Although much of the press coverage is focused on government surveillance and the founder’s efforts in rebuking extrajudicial (ie, not reviewed or overseen by any judge) and potentially unconstitutional requests like NSA letters, I’ve long talked about the need for more privacy-competitive IT offerings and I would welcome this on many levels for clients for privacy reasons beyond government surveillance.  I can’t say I know anything about Merrill or his offering, but I’m excited to hear about what he’s doing, and I hope to see efforts like this succeed.  I have made my own small contribution to the venture and hope you will too.  I think these competitive and free market solutions should be welcome by those on all sides of the political spectrum.
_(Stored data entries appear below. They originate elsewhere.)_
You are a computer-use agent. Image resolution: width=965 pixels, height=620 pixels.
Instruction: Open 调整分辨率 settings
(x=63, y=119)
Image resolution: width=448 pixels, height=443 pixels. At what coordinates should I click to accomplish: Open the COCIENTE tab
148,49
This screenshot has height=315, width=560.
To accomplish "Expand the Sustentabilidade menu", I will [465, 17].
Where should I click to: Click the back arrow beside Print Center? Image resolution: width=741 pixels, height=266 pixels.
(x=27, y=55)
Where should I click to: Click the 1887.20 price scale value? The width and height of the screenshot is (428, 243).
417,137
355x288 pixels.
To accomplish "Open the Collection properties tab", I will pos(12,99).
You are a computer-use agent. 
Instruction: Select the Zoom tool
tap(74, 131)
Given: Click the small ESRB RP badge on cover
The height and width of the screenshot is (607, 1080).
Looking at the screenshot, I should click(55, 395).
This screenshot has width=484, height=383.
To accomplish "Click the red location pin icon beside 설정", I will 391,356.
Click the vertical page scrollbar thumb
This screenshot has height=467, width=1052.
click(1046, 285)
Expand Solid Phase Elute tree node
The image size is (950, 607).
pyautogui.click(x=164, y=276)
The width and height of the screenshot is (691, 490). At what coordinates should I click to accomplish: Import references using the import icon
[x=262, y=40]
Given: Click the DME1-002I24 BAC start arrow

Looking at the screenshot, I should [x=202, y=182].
The second development I wanted to call out was a site, call Priveazy, designed to inform users about their online privacy.  Again, I don’t know the team and haven’t even gone through the site fully, but, really, that’s not the point.  The win is in the fact that folks are out there designing and making available products to help educate and empower people.

I hope you can check these sites out and let me know about other developments you are aware of that are trying to bring privacy directly to the people.

Privacy Happenings

I think it’s becoming undeniable that privacy is an important issue right now for the web and for society.  A couple of developments over the past few days struck me as worth highlighting since they cut to some core issues as I see the privacy landscape.
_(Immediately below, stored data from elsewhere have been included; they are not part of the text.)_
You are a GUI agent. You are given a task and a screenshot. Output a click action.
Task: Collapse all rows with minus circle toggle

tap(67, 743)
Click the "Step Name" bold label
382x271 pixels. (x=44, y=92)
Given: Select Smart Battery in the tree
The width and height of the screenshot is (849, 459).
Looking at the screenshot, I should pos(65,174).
The first is FTC Commissioner Julie Brill’s recent statements that without addressing data collection itself, “do not track” is really just “do not target.”  At a recent privacy conference in DC, Commissioner Brill said she wants more clarity on whether the advertising industry is pledging not to collect information about consumers or whether it is only agreeing not to target some ads to consumers (while using the data for other purposes).  I am glad to see her keep the focus on that critical distinction.  After all, the relevancy of ads is not the issue that concerns users.  If we can’t address data collection as part of do-not-track but allow do-not-track legislation/regulations/self-regulations to gain traction, it will obfuscate the real issue and provide a sense of protection when none (or very little) actually exists.

The second highlight relates to an issue that I see come up a lot in my law practice.  In fact, I blogged about this a few years ago here.  I think where the “rubber hits the road” for a lot of the data security issues is in company’s contracts with IT vendors (ISP’s, colocation facilities, CDN’s, etc.).  Few companies, even huge companies, don’t rely on a variety of IT service providers to store, transmit, and otherwise handle user data.  And those service providers usually want to disclaim or greatly limit liability if the data is breached and otherwise limit their obligations to provide adequate security and other protections.  Awareness of this issue is starting to get more attention, recently in the EU and also this week in the US, where a Network World article highlights the significance that liability for data breaches is taking on in IT outsourcing agreement negotiations.  I am glad to see this issue get more visibility because I think it has a lot of impact on user data security and privacy even though it’s not necessarily a sexy topic the way mobile apps and other privacy topics may be.  IT vendor contracts are not headline grabbers.  But they matter (and the data breaches that may result from them ARE headline grabbers), and I hope they continue to get the attention they deserve in the privacy debate and from IT service provider customers.